> _Data extract_

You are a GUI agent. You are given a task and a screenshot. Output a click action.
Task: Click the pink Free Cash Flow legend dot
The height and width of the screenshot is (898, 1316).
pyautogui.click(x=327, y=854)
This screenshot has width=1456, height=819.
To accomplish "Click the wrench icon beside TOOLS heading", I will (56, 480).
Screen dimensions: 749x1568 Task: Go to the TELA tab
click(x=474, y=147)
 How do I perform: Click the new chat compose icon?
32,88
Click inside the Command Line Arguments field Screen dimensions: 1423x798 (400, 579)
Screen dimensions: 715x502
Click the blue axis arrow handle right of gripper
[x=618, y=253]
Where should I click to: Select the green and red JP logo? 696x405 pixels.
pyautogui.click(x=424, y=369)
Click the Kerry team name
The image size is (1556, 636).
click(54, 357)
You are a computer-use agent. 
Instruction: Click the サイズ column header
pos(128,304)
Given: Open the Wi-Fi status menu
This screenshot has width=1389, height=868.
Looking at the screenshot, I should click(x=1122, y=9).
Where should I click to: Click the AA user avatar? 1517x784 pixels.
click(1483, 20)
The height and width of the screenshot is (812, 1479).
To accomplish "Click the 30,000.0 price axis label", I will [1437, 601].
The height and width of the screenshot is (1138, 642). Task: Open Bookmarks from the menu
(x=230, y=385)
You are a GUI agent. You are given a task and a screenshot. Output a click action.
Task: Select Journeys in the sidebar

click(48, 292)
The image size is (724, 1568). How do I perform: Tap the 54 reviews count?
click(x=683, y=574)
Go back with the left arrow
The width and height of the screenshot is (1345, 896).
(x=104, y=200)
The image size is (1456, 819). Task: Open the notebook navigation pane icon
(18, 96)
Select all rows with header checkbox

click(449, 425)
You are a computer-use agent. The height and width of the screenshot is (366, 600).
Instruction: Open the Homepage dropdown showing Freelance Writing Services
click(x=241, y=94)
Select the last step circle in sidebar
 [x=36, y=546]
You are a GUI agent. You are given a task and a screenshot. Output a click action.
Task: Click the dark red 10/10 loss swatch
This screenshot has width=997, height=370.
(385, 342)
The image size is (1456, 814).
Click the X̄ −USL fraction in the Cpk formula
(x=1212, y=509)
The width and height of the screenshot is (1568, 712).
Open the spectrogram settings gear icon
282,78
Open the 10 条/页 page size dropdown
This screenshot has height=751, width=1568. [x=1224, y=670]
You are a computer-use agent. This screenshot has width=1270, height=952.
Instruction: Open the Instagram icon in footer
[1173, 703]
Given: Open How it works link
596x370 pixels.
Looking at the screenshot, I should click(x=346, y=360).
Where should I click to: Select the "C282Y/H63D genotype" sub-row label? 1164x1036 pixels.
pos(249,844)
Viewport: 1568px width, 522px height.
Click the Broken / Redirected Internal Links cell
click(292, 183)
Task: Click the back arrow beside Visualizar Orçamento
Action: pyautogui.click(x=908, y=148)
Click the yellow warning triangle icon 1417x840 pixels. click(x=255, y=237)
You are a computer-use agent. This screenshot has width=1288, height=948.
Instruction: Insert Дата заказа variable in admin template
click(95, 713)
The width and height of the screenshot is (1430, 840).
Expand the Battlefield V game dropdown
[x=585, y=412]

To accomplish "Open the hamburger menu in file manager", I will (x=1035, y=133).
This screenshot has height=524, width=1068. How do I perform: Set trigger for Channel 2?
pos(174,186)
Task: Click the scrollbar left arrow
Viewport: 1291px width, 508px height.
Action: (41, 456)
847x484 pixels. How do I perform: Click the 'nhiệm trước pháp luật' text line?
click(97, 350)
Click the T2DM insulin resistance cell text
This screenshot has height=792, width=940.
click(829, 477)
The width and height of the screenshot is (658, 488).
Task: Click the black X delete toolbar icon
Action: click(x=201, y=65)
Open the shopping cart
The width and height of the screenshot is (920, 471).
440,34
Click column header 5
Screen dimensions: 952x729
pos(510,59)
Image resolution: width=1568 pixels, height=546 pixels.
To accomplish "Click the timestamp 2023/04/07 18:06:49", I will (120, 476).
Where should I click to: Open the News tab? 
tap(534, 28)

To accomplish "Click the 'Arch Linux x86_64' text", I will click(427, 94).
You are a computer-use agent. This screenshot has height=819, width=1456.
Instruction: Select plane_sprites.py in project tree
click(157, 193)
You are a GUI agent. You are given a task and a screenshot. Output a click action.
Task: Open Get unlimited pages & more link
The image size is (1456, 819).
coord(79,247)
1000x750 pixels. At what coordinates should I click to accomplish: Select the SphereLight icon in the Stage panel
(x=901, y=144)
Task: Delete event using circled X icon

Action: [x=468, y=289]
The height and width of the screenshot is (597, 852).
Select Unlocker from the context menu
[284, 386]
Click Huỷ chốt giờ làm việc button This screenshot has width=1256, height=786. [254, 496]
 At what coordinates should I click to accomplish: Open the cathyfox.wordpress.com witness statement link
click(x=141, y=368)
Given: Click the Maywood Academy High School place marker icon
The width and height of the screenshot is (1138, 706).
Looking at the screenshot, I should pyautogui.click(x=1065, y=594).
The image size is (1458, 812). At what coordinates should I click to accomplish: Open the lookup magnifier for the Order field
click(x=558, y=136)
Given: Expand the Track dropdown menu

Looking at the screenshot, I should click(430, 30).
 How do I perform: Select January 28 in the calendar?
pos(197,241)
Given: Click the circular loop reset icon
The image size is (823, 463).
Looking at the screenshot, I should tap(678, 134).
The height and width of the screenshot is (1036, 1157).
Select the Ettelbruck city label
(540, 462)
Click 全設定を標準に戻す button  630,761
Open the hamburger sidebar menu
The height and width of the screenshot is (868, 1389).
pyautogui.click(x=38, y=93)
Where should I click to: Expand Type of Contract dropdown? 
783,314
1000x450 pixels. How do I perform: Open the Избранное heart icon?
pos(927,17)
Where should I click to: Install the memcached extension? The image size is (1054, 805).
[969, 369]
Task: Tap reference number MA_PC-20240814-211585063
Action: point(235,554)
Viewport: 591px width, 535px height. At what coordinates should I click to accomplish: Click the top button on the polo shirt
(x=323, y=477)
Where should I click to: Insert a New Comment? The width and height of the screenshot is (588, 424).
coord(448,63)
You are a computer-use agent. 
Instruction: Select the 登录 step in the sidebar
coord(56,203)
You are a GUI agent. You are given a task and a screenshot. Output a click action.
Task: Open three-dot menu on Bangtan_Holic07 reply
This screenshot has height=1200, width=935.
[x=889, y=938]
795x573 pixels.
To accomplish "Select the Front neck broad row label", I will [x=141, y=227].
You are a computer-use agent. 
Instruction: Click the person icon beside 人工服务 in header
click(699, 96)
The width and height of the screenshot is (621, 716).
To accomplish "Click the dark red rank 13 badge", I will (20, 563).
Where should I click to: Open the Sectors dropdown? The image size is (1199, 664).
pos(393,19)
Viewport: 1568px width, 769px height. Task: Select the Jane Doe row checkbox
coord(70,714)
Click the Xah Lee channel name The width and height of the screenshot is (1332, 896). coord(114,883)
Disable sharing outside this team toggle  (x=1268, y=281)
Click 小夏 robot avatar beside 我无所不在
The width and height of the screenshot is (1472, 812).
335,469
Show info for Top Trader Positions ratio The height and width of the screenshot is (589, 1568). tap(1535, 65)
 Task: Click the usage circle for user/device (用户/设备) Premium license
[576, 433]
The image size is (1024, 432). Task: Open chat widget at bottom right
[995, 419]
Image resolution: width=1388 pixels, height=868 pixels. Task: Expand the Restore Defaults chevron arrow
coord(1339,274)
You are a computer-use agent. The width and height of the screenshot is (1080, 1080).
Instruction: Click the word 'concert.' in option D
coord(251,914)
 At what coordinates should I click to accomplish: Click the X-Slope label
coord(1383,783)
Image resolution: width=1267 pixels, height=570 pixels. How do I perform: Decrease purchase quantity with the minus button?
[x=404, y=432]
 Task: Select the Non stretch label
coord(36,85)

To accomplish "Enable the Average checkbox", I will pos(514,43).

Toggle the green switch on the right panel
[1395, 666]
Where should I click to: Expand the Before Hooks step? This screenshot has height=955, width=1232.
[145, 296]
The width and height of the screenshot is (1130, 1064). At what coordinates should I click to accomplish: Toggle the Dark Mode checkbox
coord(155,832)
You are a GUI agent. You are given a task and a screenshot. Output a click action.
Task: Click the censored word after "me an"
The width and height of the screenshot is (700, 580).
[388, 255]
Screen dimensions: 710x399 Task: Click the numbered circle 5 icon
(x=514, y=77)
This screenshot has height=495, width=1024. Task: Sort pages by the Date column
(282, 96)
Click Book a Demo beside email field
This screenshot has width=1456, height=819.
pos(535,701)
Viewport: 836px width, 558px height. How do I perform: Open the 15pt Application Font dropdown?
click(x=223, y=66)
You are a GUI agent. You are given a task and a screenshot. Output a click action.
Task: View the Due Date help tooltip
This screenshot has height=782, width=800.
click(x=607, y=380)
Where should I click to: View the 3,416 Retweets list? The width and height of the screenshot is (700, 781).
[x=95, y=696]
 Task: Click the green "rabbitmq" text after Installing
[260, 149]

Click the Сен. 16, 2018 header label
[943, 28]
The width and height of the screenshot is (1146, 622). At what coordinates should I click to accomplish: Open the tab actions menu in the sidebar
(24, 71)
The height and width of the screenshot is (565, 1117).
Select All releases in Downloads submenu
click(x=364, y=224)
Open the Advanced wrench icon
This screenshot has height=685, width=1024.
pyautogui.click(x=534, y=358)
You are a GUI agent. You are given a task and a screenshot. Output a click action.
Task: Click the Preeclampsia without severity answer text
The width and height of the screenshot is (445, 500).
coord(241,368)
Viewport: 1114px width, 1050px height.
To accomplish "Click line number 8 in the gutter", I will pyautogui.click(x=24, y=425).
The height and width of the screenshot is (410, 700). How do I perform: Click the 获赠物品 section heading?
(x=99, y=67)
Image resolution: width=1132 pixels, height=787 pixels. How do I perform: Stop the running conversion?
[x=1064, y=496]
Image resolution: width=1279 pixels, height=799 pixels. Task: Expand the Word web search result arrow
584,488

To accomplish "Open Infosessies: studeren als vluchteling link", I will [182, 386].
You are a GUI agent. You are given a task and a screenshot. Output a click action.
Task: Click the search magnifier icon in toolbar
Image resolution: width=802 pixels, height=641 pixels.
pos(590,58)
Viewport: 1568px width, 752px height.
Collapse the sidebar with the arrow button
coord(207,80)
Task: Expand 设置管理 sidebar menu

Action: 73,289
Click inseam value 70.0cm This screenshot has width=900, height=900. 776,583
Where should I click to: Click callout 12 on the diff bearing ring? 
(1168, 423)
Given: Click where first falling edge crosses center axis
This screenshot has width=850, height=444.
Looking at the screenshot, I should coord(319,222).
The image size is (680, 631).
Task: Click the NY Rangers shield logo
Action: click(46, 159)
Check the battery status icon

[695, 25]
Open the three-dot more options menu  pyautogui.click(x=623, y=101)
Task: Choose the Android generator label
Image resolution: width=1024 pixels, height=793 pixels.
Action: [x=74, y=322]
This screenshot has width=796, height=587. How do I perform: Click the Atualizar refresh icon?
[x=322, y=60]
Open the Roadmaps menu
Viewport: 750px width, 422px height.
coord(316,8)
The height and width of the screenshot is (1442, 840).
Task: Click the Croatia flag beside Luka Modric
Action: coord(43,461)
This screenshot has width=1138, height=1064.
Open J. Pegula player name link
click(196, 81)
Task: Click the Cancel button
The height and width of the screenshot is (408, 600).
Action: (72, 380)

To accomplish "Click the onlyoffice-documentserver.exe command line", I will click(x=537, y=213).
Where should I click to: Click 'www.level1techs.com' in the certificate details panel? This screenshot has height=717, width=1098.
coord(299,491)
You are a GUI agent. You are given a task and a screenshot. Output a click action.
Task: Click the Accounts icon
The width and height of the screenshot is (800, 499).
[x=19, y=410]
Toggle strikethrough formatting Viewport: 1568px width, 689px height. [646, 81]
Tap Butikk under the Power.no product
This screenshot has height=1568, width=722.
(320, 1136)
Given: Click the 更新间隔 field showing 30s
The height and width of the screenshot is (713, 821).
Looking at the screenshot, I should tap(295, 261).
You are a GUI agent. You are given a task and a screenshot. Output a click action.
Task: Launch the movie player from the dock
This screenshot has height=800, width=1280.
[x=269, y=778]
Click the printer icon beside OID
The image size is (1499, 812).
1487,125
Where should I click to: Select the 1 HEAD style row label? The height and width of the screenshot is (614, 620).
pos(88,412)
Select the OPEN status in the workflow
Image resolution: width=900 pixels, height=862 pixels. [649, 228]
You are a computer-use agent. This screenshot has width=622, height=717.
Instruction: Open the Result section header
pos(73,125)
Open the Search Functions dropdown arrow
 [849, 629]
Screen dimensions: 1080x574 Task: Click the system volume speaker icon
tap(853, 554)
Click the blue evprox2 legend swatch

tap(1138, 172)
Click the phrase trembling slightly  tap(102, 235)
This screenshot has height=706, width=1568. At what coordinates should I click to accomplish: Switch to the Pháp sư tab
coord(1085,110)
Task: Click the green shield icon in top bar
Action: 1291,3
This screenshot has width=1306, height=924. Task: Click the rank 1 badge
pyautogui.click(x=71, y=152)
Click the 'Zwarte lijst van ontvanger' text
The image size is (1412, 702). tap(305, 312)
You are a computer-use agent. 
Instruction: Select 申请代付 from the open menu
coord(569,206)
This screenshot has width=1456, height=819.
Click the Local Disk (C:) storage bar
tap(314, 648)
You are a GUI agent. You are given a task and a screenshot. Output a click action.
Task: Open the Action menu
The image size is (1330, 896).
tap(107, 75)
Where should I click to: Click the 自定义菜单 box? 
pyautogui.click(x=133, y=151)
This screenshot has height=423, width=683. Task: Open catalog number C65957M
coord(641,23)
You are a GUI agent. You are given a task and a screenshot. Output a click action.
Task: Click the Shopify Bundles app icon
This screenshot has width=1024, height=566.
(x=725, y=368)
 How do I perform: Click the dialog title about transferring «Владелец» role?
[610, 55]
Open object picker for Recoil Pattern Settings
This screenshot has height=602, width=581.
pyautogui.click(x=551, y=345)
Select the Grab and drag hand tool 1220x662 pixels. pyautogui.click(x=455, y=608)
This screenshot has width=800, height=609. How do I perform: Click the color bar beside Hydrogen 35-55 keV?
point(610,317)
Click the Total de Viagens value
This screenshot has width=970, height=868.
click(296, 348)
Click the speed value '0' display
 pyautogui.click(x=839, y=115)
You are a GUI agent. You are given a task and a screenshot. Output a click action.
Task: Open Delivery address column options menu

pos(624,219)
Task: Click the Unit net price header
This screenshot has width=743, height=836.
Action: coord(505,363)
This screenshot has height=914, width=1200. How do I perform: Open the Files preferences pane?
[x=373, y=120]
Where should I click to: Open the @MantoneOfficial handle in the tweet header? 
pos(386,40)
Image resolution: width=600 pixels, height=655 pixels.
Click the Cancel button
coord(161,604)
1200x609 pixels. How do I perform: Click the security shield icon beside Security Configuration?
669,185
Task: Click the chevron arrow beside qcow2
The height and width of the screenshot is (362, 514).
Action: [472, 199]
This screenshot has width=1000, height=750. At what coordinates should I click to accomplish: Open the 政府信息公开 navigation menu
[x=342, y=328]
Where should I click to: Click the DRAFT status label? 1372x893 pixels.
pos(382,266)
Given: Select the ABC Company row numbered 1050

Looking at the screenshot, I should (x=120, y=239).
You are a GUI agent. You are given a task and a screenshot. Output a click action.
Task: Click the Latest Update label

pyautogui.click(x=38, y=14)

> _Set exercise_
Copy the records word for word, from the very first line through the line containing "click(449, 425)".

> _Final result_
You are a GUI agent. You are given a task and a screenshot. Output a click action.
Task: Click the pink Free Cash Flow legend dot
The height and width of the screenshot is (898, 1316).
pyautogui.click(x=327, y=854)
This screenshot has width=1456, height=819.
To accomplish "Click the wrench icon beside TOOLS heading", I will (56, 480).
Screen dimensions: 749x1568 Task: Go to the TELA tab
click(x=474, y=147)
 How do I perform: Click the new chat compose icon?
32,88
Click inside the Command Line Arguments field Screen dimensions: 1423x798 (400, 579)
Screen dimensions: 715x502
Click the blue axis arrow handle right of gripper
[x=618, y=253]
Where should I click to: Select the green and red JP logo? 696x405 pixels.
pyautogui.click(x=424, y=369)
Click the Kerry team name
The image size is (1556, 636).
click(54, 357)
You are a computer-use agent. 
Instruction: Click the サイズ column header
pos(128,304)
Given: Open the Wi-Fi status menu
This screenshot has width=1389, height=868.
Looking at the screenshot, I should click(x=1122, y=9).
Where should I click to: Click the AA user avatar? 1517x784 pixels.
click(1483, 20)
The height and width of the screenshot is (812, 1479).
To accomplish "Click the 30,000.0 price axis label", I will [1437, 601].
The height and width of the screenshot is (1138, 642). Task: Open Bookmarks from the menu
(x=230, y=385)
You are a GUI agent. You are given a task and a screenshot. Output a click action.
Task: Select Journeys in the sidebar

click(48, 292)
The image size is (724, 1568). How do I perform: Tap the 54 reviews count?
click(x=683, y=574)
Go back with the left arrow
The width and height of the screenshot is (1345, 896).
(x=104, y=200)
The image size is (1456, 819). Task: Open the notebook navigation pane icon
(18, 96)
Select all rows with header checkbox

click(449, 425)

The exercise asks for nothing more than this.